Material for this task Block Start

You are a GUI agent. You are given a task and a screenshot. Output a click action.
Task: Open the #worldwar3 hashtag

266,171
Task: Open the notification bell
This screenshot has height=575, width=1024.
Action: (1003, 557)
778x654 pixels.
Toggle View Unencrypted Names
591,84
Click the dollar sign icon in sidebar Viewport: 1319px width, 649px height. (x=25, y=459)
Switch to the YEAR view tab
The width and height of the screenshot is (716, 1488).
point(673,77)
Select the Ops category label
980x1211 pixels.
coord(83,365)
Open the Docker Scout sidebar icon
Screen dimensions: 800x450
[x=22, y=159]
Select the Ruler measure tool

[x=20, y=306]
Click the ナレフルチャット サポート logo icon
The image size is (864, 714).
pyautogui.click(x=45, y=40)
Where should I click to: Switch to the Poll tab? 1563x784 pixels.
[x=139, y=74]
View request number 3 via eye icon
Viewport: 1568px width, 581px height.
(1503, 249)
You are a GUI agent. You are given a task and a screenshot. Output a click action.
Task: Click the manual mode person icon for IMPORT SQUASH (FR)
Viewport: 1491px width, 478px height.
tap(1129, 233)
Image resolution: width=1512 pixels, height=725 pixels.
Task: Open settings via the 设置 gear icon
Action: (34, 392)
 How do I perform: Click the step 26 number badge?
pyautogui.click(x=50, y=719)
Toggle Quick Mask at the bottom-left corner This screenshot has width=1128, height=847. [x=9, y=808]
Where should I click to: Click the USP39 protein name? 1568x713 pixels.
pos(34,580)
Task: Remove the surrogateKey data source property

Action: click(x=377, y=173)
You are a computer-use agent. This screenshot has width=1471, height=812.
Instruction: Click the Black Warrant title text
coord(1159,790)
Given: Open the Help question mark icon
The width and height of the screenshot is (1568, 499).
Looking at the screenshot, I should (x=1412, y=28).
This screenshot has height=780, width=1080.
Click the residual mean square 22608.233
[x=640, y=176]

Material for this task Block End

§ Task: The reply should consist of the full listing, copied exactly.

§ Reply to the task:
You are a GUI agent. You are given a task and a screenshot. Output a click action.
Task: Open the #worldwar3 hashtag

266,171
Task: Open the notification bell
This screenshot has height=575, width=1024.
Action: (1003, 557)
778x654 pixels.
Toggle View Unencrypted Names
591,84
Click the dollar sign icon in sidebar Viewport: 1319px width, 649px height. (x=25, y=459)
Switch to the YEAR view tab
The width and height of the screenshot is (716, 1488).
point(673,77)
Select the Ops category label
980x1211 pixels.
coord(83,365)
Open the Docker Scout sidebar icon
Screen dimensions: 800x450
[x=22, y=159]
Select the Ruler measure tool

[x=20, y=306]
Click the ナレフルチャット サポート logo icon
The image size is (864, 714).
pyautogui.click(x=45, y=40)
Where should I click to: Switch to the Poll tab? 1563x784 pixels.
[x=139, y=74]
View request number 3 via eye icon
Viewport: 1568px width, 581px height.
(1503, 249)
You are a GUI agent. You are given a task and a screenshot. Output a click action.
Task: Click the manual mode person icon for IMPORT SQUASH (FR)
Viewport: 1491px width, 478px height.
tap(1129, 233)
Image resolution: width=1512 pixels, height=725 pixels.
Task: Open settings via the 设置 gear icon
Action: (34, 392)
 How do I perform: Click the step 26 number badge?
pyautogui.click(x=50, y=719)
Toggle Quick Mask at the bottom-left corner This screenshot has width=1128, height=847. [x=9, y=808]
Where should I click to: Click the USP39 protein name? 1568x713 pixels.
pos(34,580)
Task: Remove the surrogateKey data source property

Action: click(x=377, y=173)
You are a computer-use agent. This screenshot has width=1471, height=812.
Instruction: Click the Black Warrant title text
coord(1159,790)
Given: Open the Help question mark icon
The width and height of the screenshot is (1568, 499).
Looking at the screenshot, I should (x=1412, y=28).
This screenshot has height=780, width=1080.
Click the residual mean square 22608.233
[x=640, y=176]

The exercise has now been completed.